Que meu assombro não se transmute em medo e que meu

olhar não deixe de assustar-se. Ainda não.


Que meu grito não se cale frente à conveniência do silêncio

obsequioso e que não deixe de fazer eco nos quartos vazios. Ainda não .


Que meu sonho ( ABAIXO ) não tema o impossível e que o escárnio não

me faça acovardar-me.  Ainda não.



Que meus caminhos não se fechem aos meus olhos e que

meus pés não parem por causa das feridas. Ainda não.


Que minha dor não faça com que eu tenha pena de mim

mesmo e que meus lamentos não me justifiquem. Ainda não.


Que minha concordância não aconteça por conveniência e

que a covardia  não guie minhas decisões. Ainda não.


Que minha crença não seja opressora e que meus ideais não

se vistam na obscuridade. Ainda não.


Que eu não perca o encanto pelas tempestades  e que não

pare de amar a dança das folhas no ar. Ainda não.


Que a escuridão não se torne um castigo e que os estrondos

não me assustem no meio da noite. Ainda não.


Que as flores que plantei não empalideçam.
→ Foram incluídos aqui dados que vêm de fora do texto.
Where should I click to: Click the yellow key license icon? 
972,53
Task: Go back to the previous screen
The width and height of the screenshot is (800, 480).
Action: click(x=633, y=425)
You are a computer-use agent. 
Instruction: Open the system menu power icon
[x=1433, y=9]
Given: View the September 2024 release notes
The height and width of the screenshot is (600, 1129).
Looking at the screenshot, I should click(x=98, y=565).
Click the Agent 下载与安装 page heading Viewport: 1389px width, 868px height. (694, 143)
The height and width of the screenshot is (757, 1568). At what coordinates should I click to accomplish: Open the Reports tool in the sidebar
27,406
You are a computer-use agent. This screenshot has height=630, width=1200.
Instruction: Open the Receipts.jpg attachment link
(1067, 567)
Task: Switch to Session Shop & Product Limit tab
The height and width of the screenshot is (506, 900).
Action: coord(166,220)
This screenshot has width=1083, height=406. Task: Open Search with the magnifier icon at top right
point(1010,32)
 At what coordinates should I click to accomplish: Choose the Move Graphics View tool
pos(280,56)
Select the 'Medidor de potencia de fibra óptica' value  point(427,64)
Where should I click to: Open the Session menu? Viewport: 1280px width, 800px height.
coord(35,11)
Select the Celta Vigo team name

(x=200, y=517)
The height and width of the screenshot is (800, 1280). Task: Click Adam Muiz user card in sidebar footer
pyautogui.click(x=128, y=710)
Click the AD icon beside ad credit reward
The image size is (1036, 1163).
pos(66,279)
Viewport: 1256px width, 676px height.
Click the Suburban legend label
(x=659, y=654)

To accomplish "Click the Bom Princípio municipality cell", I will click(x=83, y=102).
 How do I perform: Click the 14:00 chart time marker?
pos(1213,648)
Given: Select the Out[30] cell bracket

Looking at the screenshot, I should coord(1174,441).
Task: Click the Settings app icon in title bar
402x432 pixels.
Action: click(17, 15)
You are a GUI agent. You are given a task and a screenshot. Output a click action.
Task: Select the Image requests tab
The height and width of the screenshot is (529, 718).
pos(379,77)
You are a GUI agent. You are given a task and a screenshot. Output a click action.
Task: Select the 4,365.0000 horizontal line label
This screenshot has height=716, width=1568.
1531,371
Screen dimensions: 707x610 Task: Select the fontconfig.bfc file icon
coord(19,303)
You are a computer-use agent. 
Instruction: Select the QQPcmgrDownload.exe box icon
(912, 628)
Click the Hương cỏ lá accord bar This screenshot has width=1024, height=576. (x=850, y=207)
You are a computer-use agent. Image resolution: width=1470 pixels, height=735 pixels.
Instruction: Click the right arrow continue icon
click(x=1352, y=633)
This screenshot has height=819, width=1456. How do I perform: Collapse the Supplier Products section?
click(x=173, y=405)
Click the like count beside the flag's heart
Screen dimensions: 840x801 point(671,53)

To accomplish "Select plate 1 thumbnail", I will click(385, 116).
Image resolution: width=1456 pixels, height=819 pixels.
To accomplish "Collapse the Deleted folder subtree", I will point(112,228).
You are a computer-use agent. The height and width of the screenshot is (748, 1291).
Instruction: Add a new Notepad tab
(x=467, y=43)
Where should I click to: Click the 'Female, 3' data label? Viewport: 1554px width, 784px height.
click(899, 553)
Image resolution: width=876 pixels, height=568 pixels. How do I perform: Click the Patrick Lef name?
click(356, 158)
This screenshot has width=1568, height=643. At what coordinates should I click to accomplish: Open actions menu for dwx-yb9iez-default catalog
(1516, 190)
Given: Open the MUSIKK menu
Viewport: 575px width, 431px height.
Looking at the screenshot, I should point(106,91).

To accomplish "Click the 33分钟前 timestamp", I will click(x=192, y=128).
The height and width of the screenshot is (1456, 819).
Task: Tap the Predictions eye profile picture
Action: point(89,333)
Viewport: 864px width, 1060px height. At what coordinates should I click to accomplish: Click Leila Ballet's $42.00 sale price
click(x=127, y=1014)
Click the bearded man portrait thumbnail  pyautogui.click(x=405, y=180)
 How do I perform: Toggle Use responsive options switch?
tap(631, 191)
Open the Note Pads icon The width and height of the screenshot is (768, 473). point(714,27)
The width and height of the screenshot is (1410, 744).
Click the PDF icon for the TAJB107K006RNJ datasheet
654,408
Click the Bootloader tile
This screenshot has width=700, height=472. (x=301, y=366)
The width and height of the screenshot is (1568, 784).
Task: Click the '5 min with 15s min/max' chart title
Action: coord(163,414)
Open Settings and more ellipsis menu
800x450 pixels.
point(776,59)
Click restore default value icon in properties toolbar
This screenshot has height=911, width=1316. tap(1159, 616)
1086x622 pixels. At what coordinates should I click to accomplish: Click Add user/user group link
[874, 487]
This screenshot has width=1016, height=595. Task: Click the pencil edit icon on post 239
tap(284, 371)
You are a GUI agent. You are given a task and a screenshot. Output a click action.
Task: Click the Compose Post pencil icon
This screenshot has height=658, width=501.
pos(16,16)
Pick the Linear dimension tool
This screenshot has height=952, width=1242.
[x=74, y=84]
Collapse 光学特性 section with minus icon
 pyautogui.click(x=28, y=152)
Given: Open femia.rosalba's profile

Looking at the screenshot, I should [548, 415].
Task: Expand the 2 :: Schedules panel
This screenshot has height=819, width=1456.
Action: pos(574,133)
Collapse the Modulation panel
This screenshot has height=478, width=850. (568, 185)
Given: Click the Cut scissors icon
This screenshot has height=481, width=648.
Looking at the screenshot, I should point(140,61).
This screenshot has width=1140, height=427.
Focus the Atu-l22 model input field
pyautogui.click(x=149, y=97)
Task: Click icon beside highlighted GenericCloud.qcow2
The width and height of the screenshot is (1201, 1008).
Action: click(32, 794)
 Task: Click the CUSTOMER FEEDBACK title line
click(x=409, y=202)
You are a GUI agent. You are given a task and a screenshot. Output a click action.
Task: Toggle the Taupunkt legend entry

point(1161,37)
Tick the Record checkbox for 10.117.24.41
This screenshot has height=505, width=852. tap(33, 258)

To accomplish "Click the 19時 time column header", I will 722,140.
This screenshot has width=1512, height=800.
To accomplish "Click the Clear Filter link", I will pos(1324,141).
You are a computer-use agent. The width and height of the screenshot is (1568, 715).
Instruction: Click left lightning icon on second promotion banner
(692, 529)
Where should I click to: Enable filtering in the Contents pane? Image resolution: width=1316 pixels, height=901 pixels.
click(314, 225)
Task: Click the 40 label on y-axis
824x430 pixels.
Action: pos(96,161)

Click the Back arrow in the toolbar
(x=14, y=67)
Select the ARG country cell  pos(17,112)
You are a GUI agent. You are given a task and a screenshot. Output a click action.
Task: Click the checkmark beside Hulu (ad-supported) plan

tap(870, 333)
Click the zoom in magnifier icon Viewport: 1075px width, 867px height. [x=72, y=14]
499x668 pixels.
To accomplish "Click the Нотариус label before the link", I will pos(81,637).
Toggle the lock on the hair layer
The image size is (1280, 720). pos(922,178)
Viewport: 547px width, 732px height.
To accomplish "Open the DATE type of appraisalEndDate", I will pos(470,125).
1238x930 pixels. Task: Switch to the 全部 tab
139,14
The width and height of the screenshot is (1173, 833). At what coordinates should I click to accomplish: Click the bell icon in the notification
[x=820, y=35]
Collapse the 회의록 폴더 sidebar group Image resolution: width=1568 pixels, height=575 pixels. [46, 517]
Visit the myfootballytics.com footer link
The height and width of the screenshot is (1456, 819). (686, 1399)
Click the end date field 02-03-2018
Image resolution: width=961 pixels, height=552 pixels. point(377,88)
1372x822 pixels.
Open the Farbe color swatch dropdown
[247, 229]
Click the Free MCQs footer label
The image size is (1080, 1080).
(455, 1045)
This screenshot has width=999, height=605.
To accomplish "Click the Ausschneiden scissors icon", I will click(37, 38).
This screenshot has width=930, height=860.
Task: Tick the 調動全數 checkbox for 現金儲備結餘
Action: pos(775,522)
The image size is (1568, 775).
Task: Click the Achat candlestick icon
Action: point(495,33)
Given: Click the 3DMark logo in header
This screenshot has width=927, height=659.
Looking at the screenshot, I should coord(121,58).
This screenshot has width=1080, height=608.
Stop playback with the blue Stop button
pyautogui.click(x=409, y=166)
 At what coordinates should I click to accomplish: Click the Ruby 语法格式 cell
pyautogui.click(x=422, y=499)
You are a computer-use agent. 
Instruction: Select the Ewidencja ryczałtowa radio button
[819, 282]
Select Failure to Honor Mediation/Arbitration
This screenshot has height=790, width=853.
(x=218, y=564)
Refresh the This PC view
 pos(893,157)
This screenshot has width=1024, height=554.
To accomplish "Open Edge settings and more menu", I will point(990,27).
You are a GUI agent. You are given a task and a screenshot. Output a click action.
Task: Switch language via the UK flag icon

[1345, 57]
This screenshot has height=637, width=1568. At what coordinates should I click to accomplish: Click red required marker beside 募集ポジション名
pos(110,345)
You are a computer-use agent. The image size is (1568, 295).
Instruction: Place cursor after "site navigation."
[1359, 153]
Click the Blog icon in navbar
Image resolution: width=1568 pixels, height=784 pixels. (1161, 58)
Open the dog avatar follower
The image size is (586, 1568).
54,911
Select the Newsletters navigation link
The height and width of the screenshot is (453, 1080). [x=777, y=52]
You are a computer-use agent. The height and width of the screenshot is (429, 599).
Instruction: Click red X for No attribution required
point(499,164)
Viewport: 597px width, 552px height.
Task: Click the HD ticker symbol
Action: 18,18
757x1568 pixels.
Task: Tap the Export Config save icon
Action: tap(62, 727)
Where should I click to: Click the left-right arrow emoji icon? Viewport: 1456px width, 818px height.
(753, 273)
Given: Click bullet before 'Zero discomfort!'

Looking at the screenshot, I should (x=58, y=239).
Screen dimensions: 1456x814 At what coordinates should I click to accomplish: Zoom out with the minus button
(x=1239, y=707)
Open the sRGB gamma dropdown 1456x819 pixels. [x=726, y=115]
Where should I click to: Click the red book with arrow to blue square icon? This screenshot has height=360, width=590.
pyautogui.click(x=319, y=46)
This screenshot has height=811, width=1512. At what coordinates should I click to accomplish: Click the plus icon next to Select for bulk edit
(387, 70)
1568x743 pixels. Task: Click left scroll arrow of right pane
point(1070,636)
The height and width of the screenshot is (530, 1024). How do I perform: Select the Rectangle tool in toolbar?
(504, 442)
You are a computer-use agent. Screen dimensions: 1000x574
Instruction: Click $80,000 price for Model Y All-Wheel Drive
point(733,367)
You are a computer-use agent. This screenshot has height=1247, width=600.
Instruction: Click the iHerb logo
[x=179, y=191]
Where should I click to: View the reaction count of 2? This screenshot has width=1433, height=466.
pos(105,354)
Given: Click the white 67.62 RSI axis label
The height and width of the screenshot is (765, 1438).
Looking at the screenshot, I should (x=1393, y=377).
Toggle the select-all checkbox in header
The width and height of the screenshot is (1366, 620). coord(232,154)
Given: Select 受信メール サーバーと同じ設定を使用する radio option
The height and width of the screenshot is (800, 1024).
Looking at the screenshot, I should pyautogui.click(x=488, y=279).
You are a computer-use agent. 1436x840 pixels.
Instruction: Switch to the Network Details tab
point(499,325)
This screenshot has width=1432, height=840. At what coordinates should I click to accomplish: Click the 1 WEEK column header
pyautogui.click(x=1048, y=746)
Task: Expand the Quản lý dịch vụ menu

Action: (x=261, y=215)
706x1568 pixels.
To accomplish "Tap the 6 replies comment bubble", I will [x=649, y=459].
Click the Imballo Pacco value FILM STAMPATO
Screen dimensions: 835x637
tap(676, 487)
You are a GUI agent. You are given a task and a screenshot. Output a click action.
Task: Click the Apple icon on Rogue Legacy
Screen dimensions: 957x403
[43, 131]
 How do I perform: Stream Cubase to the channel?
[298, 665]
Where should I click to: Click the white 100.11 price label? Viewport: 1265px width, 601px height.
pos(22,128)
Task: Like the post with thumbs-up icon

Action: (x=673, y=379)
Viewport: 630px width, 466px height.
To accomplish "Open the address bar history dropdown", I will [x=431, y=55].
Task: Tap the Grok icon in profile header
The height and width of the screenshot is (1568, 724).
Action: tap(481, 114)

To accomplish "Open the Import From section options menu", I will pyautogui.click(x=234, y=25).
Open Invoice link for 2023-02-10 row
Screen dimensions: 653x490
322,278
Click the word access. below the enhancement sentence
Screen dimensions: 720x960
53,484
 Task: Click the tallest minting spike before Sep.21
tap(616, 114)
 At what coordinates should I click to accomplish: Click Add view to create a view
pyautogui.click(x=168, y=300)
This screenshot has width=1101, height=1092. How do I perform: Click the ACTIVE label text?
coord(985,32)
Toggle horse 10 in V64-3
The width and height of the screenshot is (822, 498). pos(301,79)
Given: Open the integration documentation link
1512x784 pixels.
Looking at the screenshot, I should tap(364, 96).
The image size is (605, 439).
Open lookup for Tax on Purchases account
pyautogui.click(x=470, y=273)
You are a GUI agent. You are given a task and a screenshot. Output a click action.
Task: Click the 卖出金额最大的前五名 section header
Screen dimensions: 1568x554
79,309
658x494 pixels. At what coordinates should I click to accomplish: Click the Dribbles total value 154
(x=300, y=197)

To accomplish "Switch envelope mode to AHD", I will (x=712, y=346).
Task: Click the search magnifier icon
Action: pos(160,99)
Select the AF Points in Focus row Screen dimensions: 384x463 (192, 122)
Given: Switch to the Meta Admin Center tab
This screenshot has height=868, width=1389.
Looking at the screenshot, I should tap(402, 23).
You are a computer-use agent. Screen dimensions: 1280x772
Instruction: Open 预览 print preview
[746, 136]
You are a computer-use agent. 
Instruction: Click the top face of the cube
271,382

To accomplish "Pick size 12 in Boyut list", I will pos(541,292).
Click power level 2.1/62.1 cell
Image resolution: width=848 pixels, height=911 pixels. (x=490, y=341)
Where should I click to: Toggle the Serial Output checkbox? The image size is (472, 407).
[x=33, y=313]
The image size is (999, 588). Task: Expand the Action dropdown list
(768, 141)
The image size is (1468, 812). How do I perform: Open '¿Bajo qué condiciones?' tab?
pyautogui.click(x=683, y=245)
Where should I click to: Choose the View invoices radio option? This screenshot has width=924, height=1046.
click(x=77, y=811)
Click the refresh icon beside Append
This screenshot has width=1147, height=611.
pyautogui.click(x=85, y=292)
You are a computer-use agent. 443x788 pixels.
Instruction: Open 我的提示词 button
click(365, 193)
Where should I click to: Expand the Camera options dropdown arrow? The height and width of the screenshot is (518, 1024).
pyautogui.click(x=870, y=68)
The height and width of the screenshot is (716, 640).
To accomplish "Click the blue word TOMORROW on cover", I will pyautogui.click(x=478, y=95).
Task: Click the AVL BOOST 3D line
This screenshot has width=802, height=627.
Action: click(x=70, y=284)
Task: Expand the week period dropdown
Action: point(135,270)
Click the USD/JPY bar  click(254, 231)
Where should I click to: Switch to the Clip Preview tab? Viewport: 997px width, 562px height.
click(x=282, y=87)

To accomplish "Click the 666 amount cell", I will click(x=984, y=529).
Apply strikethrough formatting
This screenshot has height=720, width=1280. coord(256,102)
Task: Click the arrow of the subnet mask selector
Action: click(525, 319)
Ainda não.


Que eu não tropece na tristeza do Igor e do Matias, meus

netos,  e que eles  não vejam o sectarismo vestir-se de ódio e a

ignorância fazer-se mais forte do que a sabedoria. Ainda não.


Que não aprendam que a solidariedade é para os fracos e

que não desconfiem que o mal, sim, muitas vezes vence. Ainda  não .


 Que não se convençam de que acreditar não é bom  e que

ninguém lhes ensine que o que vale é apenas o que lhes convém.

Ainda não.


Que não se acostumem a julgar pelo que veem com o lado

escuro da alma e  que não vejam vantagem no egoísmo dela. Ainda não .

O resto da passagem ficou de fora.